» **GOAL**: Retype the entries below with no changes, from the start of the entries through the line that contains "click(827, 637)", including both of those lines.

» **Records for locating described items**:

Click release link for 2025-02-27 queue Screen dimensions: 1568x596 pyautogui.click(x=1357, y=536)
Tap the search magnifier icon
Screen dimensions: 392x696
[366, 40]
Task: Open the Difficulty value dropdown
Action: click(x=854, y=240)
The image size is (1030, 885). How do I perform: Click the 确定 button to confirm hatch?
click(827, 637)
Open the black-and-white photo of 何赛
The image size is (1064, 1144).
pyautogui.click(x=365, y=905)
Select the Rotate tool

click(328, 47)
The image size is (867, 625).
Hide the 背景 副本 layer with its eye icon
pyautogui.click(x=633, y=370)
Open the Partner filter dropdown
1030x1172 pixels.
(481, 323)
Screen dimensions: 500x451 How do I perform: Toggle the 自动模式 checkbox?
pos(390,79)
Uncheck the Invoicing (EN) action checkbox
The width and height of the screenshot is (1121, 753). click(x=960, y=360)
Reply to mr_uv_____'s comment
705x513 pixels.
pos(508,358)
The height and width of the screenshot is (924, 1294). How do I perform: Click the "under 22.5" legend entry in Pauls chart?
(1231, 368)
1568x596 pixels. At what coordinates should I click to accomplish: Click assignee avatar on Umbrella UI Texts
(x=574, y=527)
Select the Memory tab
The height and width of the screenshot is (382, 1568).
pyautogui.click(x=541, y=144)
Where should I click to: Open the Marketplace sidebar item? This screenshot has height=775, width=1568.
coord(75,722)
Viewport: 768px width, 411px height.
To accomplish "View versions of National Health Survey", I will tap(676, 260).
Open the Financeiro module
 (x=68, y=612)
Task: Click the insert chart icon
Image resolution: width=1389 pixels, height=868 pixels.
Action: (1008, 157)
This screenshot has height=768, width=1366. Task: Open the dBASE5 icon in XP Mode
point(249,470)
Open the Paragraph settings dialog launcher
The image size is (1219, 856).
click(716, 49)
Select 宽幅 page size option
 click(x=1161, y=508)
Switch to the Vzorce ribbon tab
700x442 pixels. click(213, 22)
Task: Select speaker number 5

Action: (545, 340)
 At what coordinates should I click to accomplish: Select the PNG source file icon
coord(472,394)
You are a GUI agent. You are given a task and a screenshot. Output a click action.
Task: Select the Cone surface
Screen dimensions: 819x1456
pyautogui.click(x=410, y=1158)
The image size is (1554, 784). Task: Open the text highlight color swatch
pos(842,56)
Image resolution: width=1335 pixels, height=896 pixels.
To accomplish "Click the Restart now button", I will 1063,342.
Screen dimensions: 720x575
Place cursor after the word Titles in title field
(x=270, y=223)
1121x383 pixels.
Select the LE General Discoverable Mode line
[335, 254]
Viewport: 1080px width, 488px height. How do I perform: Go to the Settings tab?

» **ANSWER IN FULL**:
Click release link for 2025-02-27 queue Screen dimensions: 1568x596 pyautogui.click(x=1357, y=536)
Tap the search magnifier icon
Screen dimensions: 392x696
[366, 40]
Task: Open the Difficulty value dropdown
Action: click(x=854, y=240)
The image size is (1030, 885). How do I perform: Click the 确定 button to confirm hatch?
click(827, 637)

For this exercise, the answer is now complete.